This article was submitted by Barrie Shannon, a PhD student in Sociology and NUPSA’s LGBTI Representative.


To have a productive day of writing, you often need everything to line up. This has been my experience through-and through-since I got over the hump of data collection and have sat down to write my thesis.

For me, everything needs to be just right. It needs to be the right time of day. Ideally, mid-morning to very-early-afternoon. Studying too early in the morning makes me feel like I am too groggy to get anything done. Studying too late makes me feel like I am too tired, or like I am missing out on leisure time. It needs to be warm, but not too warm, or I’m going to fidget and move around. The air needs to smell clean and fresh, or I’m going to want to get up and procrastinate by cleaning up.

I need to be sitting in a comfortable chair, but one that isn’t too comfortable, or I’m likely to fall asleep. I need snacks on hand that aren’t going to make me too thirsty, and aren’t so moreish that I’m too busy picking them up to type. I need to be listening to good music too; music that is smooth, not too loud and just the right amount of catchy. Catchy enough to get in tune with, but not enough that I am singing along rather than doing any writing. It’s a tough balance to get, and it’s a state of equilibrium that is extremely rare, especially for someone as picky and precious as me. As you can probably tell, I’ve put quite a bit of thought into this.

In honour of our ‘music’ issue, I’ve identified five of my favourite albums that I like to put on while I’m studying or writing. I’ve managed to get a lot of writing done thanks to these artists – comment below and share which albums get your productive juices flowing!


1. Frank – Amy Winehouse

Frank is one of my favourite albums of all time. Amy Winehouse’s vocals are objectively phenomenal, and the smooth jazz and trip hop influence weaved through each song make for great ‘background’ music as you are trying to write something profound. Best enjoyed with a thick blanket and a hot drink while you are working on your literature review.

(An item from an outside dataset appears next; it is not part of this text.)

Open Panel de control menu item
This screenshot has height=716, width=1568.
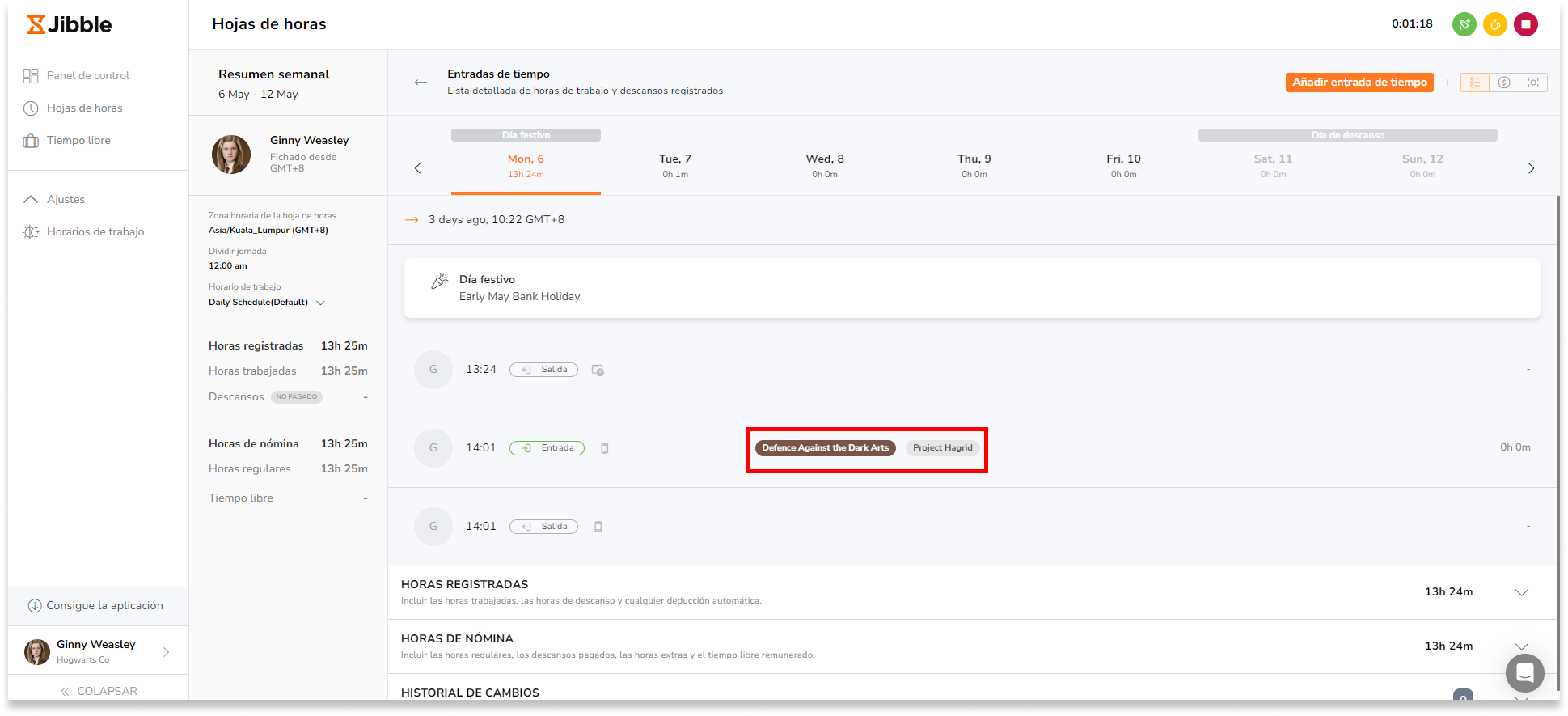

2. Jagged Little Pill – Alanis Morisette

I revisited Jagged Little Pill recently after getting Hand In My Pocket stuck in my head, and listened to the whole album in a sitting. I remembered every word to every song, as it was a favourite of my mum’s when I was a kid. She played it every weekend and I found myself singing along to each song, in perfect time, despite not having heard them in well over fifteen years. I would combine Jagged Little Pill with tonic water, dip and crackers. It’s best listened to while trying to weave my arguments together from forgotten caches of knowledge picked up way earlier in the PhD process.


3. Viva La Woman! – Cibo Matto

I came very late to the Cibo Matto party. The Japanese duo made an appearance on the first episode of the third season of Buffy the Vampire Slayer, in which Buffy returns to Sunnydale after sealing away an ancient evil and being thoroughly traumatised. She takes this out on her friends, treating them like garbage as the song Sugar Water plays in the background. From this brief scene, I was a fan. Viva La Woman! is an album about food and love. It plays like an airy, trippy fever dream, providing the soundtrack to a search through your mind for the best tangent to follow. Best enjoyed with a cheese plate while you are planning your chapters.

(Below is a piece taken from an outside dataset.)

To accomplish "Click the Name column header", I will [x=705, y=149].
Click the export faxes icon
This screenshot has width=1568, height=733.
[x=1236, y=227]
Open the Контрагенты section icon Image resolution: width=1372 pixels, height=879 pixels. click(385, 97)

4. The Miseducation of Lauryn Hill – Lauryn Hill

Widely considered one of the best albums of all time, you can’t help but feel that you are listening to a masterpiece with The Miseducation of Lauryn Hill. All of the elements of this album go together perfectly, and there is rarely a boring moment. It is personal, powerful, well-produced, and there is no filler on this album. This album pairs well with a decent glass of wine (don’t overdo it!) and a cheese board, nibbled on while you are organising your data chapters.


5. The Velvet Rope – Janet Jackson

The Velvet Rope is one of my favourite albums for a range of reasons. It is stunningly raw and introspective, and it explores a range of issues, addressing domestic violence, sexuality, trauma and mental illness, and homophobia, racism and prejudice. The themes of The Velvet Rope are set against a backdrop of infectious, nostalgic 90s pop and funk. This album is best enjoyed with your favourite food, while you are digging deeply into yourself, drawing upon the reasons you chose to do a PhD in the first place to synthesise your argument in the final chapters of your thesis.